< 講座概要 >
本講義では、東南アジア各国の政治体制、社会を理解した上で、産業、直接投資・貿易などの経済構造や経済政策、さらには各国が抱える課題について理解し、多様な東南アジア各国を、国別に比較し理解を深めていきます。また、東南アジアは、ASEAN経済共同体(AEC)を形成し、ゆるやかに経済統合を進めており、AECの内容などASEANの地域大での取り組みを理解します。東南アジアには様々な産業で日本企業が集積していますが、東南アジアにおける企業活動や投資環境についても随所で解説していきます。
第1回 イントロダクション、東南アジア概観
東南アジアの地理的特性(陸のアジア、海のアジア)や歴史、宗教・人種・民族、経済概観(人口、経済規模、所得水準等)など、東南アジアの全体像について概説します。
第2回 タイ
王室や軍、政党など政治構造の特徴を理解し、タイの戦後の経済発展、バンコクを中心とする産業集積、タイが直面する中所得国の罠や近年の経済政策について学びます。
第3回 インドネシア
東南アジアの大国であるインドネシアの国家形成の特徴、スハルト元大統領時代から現在の政治構造への変遷を理解し、自動車をはじめとする産業構造、経済政策を学びます。
第4回 マレーシア
マハテイール元首相時代からの、エレクトロニクスを中心とする輸出主導型の成長や近年のインフラ開発などの経済政策を理解するとともに、多様な民族構造を反映したブミプトラ政策などを学びます。
第5回 シンガポール
シンガポールの統治体制や、これまでの経済発展の特徴、先進的な産業・誘致政策、アジアのハブとなっている投資環境を理解した上で、現在、直面する課題を学びます。
第6回 フィリピン
フィリピンの歴史を概観した上で、海外からの送金に支えられる経済や財閥を中心とする経済構造とともに、近年、増大する直接投資を惹きつける投資環境について学びます。
第7回 ベトナム
ベトナムの歴史やドイモイ政策以降の経済改革を概観した上で、近年、チャイナ+1の企業戦略の中で、縫製品やエレクトロニクスなど成長する産業やTPP参加などの通商政策について学びます。
第8回 カンボジア
カンボジアの歴史、政治構造を理解し、経済面では縫製品の輸出に加え、近年ではタイ+1の企業戦略の中で、機械分野でも直接投資を惹きつけるカンボジアの投資環境と課題を学びます。
第9回 ミャンマー
テインセイン前大統領の出現以降、東南アジア最後のフロンテイアとして注目されるミャンマーの政治、経済構造、投資環境について学びます。
第10回 ラオス
ラオスの歴史、政治構造を概観した上で、内陸国ラオスの資源、電力を中心とする産業構造やタイ+1の企業戦略の中で関心の増す投資環境と課題について学びます。
第11回 ブルネイ
東南アジアの中では馴染みの薄いブルネイの政治構造と経済構造を学びます。
第12回 CLMと一般特恵関税(GSP)
CLM諸国の輸出において重要な役割を果たしている先進国の一般特恵関税に(GSP)について学びます。
第13回 ASEAN経済共同体の現状と展望
ASEANの形成過程を学ぶとともに、その中核となるASEAN経済共同体(AEC)について、物品貿易分野の自由化を中心に学びます。
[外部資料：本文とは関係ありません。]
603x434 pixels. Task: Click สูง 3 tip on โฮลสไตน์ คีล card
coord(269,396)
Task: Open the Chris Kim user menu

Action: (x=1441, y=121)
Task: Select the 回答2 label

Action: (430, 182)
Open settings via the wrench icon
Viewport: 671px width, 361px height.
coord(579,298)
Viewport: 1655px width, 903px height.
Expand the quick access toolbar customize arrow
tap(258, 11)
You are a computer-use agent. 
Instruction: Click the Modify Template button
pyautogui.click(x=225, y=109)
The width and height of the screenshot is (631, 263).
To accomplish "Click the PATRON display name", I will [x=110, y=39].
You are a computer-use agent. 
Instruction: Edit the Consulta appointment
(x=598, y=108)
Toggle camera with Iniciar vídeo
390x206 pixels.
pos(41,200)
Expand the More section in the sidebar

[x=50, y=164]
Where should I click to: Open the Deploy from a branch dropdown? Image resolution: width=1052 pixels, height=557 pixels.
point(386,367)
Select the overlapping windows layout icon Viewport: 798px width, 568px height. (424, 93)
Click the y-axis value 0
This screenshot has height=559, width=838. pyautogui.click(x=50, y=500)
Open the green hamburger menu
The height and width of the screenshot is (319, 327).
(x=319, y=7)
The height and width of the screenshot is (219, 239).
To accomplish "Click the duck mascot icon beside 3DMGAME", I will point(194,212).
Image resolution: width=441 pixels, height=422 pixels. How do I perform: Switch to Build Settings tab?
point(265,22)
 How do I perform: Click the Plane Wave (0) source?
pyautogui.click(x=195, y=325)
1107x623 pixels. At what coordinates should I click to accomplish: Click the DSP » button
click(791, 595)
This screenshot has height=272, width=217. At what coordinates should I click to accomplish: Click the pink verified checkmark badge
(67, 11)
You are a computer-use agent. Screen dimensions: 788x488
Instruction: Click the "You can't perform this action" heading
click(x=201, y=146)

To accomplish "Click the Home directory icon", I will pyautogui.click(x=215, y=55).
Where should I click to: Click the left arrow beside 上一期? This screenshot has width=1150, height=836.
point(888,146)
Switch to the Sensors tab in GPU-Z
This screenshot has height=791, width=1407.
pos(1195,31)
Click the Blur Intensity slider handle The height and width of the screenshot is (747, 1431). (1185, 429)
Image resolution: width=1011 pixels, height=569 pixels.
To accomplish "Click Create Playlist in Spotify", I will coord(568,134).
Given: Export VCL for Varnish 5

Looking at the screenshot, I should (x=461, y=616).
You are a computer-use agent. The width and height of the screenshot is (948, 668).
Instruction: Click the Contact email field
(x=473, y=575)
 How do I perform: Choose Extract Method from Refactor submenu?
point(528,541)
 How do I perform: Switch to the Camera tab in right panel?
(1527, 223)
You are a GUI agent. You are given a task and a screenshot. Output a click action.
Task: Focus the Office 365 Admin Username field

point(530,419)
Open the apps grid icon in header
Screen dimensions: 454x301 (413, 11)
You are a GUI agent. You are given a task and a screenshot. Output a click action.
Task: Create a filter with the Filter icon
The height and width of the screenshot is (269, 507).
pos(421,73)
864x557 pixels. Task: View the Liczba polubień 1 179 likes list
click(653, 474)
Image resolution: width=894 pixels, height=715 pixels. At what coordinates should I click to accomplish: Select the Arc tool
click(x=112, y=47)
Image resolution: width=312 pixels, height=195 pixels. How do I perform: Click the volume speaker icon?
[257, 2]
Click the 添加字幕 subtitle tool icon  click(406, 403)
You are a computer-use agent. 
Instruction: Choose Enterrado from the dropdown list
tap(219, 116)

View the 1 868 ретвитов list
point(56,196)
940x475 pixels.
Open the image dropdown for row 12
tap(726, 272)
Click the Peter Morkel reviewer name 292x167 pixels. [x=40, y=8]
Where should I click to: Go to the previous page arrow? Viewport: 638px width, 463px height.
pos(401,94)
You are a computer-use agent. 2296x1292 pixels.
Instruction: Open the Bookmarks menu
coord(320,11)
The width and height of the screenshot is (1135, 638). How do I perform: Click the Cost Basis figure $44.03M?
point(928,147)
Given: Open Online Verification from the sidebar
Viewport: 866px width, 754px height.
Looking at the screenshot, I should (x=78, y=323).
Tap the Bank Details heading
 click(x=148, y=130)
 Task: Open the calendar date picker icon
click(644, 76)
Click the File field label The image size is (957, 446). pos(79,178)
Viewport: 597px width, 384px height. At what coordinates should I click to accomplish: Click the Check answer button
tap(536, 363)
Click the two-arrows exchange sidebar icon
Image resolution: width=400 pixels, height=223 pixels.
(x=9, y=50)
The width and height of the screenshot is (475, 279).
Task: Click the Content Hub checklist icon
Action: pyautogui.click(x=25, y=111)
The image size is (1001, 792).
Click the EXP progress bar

AECは、2025年までに幅広い分野での自由化を目指しており、AECの将来を展望します。
第14回 ASEANの域外との通商関係
ASEANは日本や中国、インドなど周辺国とFTAを締結(ASEAN+1FTAと呼ばれます)し、現在アジア16か国から成るRCEP交渉に参加しており、ASEANの域外との通商関係を学びます。
第15回 まとめ
これまでの授業を振り返ります。
< 受講生へのメッセージ >
重点国にはより多くの時間を配分しますので、各回の講義の時間配分には強弱がありますこと、ご理解ください。毎回、資料を配布し、それをもとに授業を進めます。
教員からの解説とともに、質疑応答や議論をできるだけ多く行います。
授業の中で学力をはかるための試験(小テストと期末テスト)を実施します。